» EXERCISE
Every line of the data that contains the string "computer" must be copied.

»»

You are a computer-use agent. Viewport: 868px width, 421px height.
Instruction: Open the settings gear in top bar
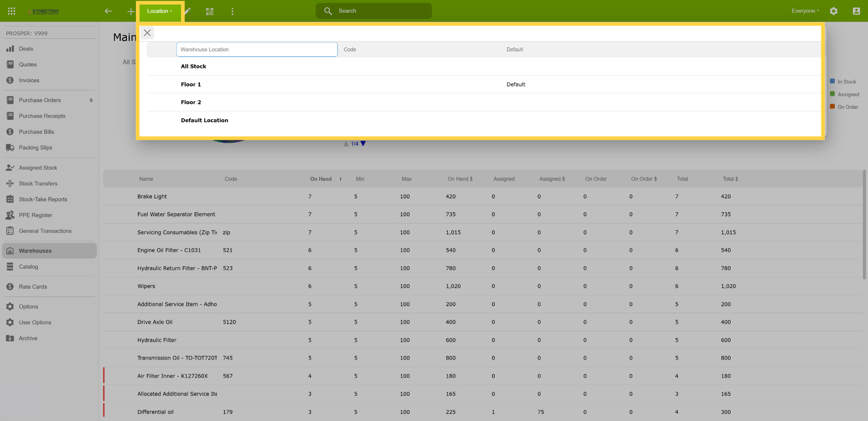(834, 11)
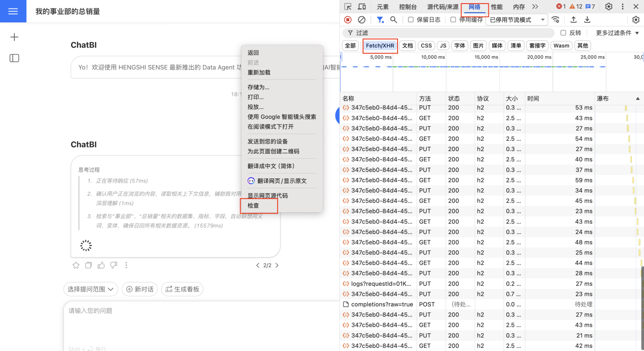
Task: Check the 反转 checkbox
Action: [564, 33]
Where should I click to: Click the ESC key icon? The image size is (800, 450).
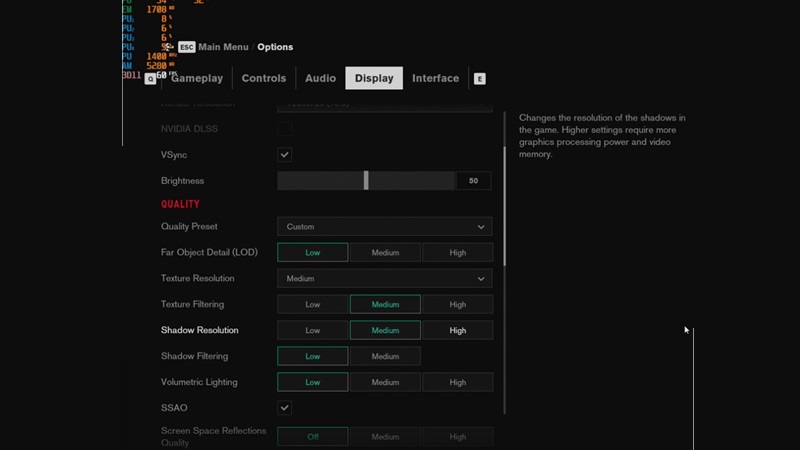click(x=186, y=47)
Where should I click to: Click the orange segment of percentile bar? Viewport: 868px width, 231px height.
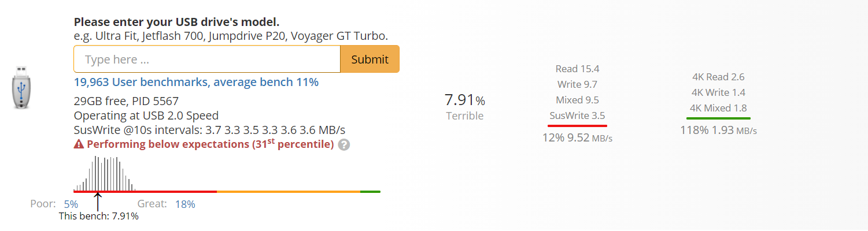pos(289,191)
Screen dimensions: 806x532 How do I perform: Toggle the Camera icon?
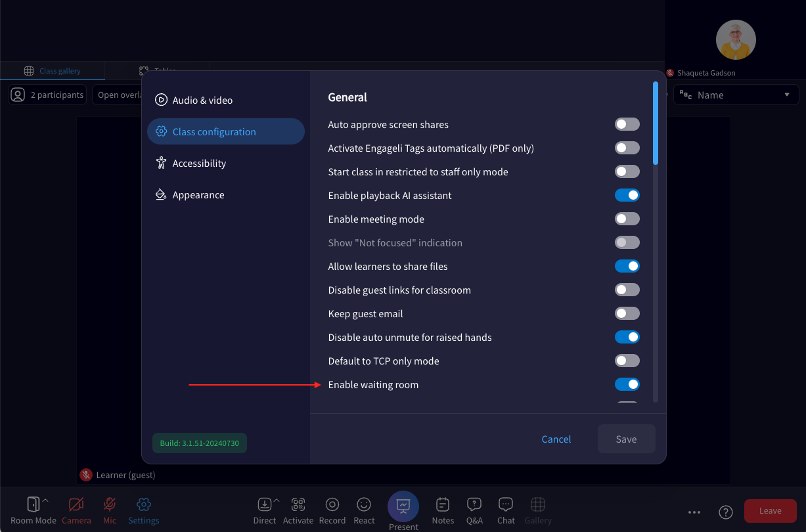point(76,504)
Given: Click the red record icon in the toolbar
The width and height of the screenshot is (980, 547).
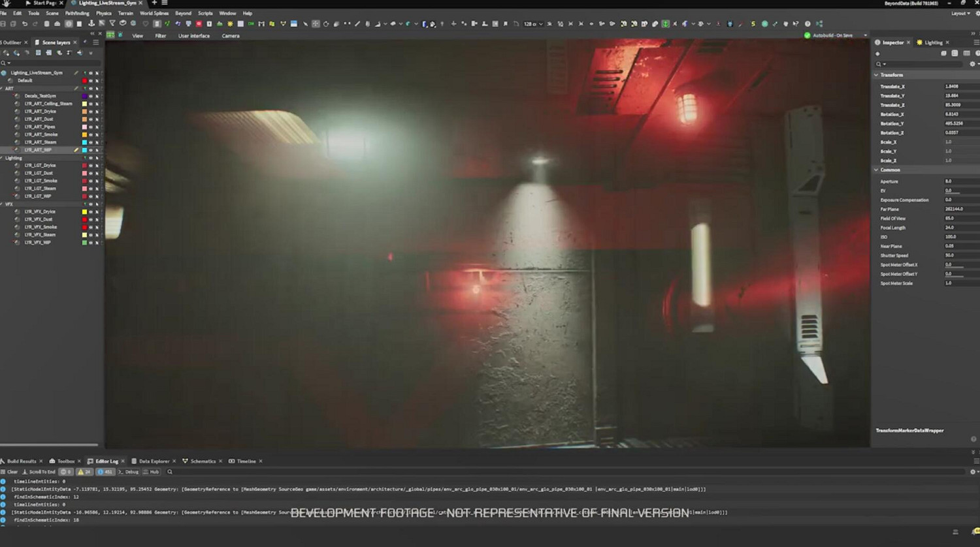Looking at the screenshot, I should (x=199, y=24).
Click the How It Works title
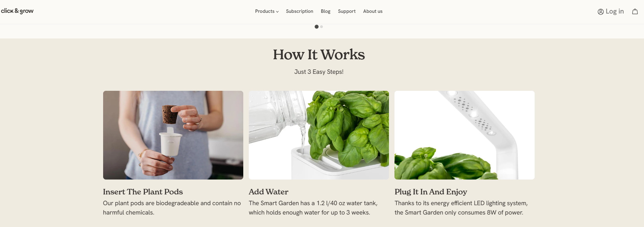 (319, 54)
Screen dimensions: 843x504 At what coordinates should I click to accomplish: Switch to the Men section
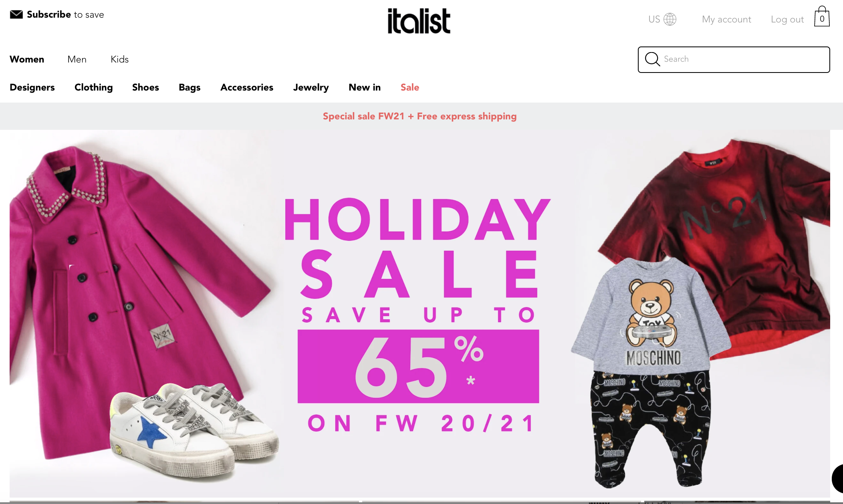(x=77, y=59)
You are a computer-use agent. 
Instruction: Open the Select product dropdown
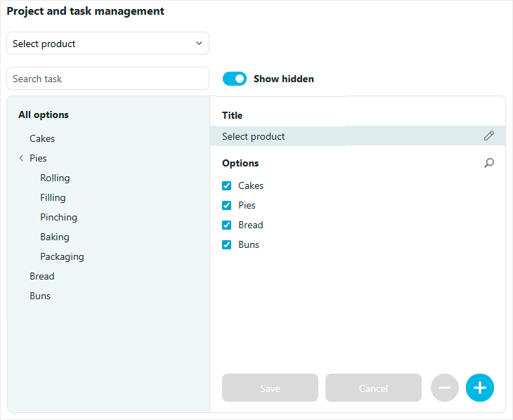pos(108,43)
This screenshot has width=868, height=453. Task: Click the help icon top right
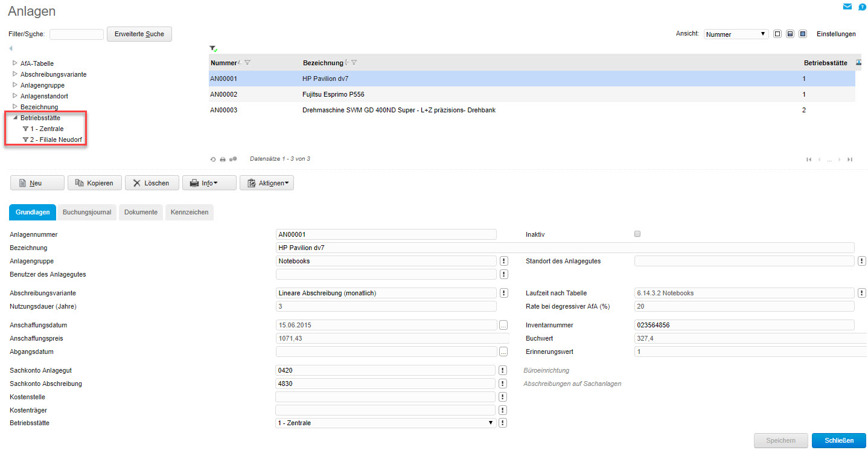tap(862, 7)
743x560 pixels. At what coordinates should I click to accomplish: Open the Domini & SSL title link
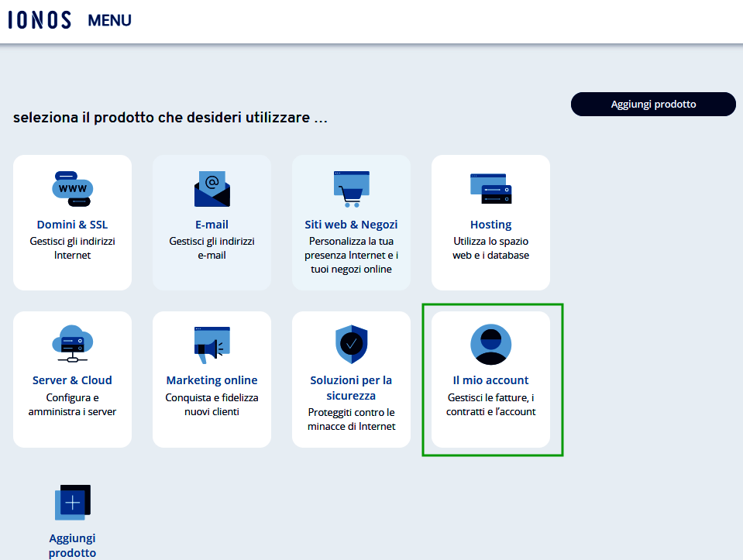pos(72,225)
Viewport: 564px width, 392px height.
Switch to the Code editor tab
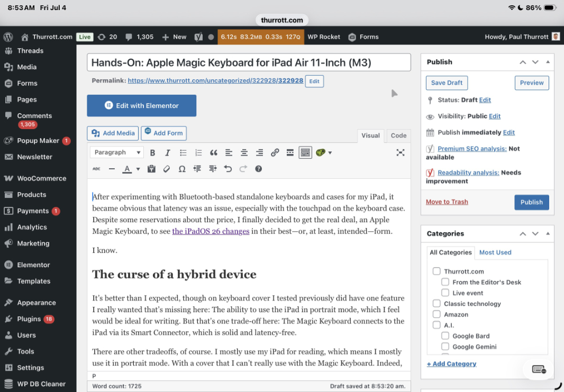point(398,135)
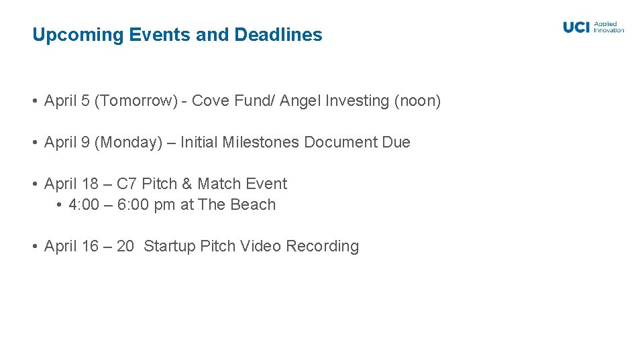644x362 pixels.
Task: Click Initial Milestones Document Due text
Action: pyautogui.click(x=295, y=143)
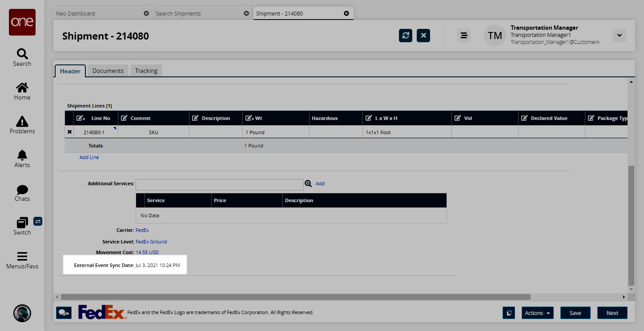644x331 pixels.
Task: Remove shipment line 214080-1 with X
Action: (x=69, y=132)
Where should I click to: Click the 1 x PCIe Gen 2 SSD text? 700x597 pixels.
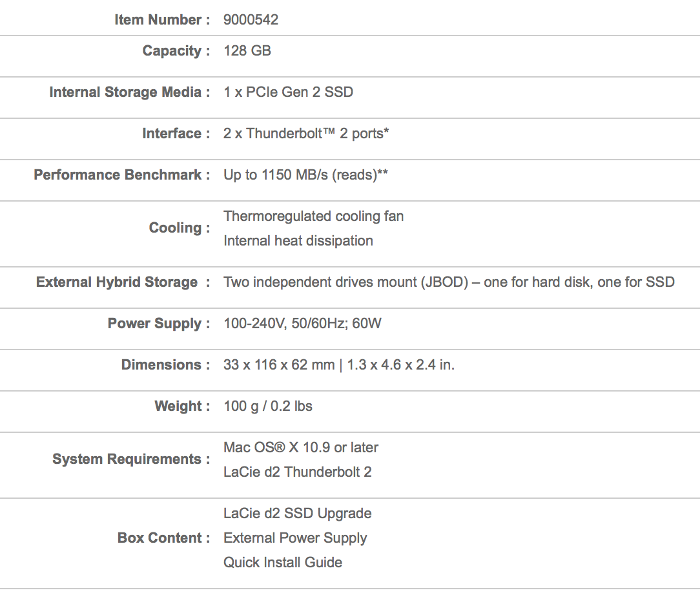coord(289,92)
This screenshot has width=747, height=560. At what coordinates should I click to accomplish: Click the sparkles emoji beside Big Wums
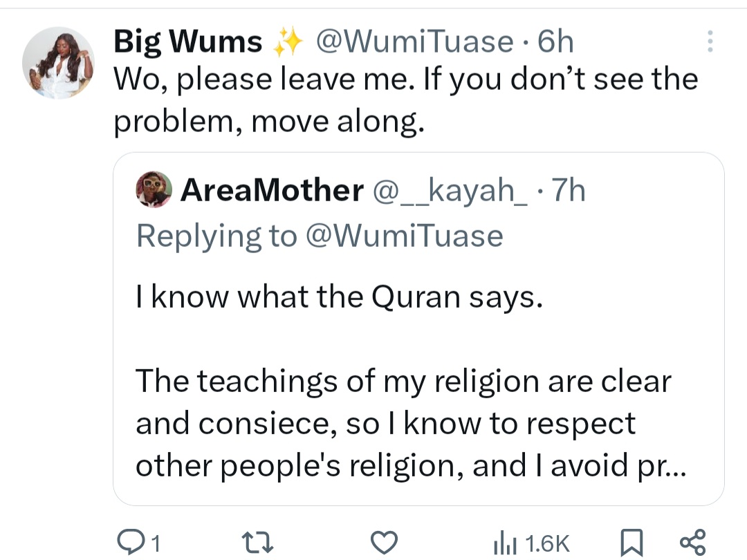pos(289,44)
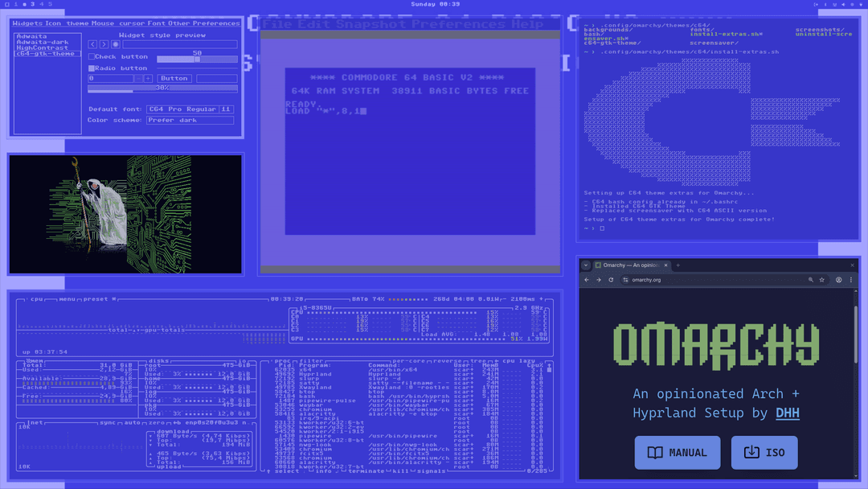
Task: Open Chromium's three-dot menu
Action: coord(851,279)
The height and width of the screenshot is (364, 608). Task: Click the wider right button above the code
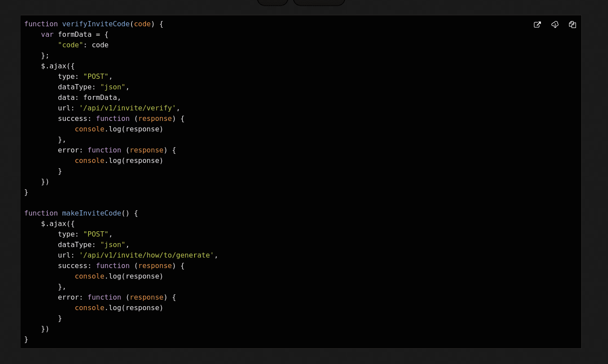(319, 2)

««

» ANSWER FOR THIS EXERCISE
You are a computer-use agent. Viewport: 868px width, 421px height.
You are a computer-use agent. 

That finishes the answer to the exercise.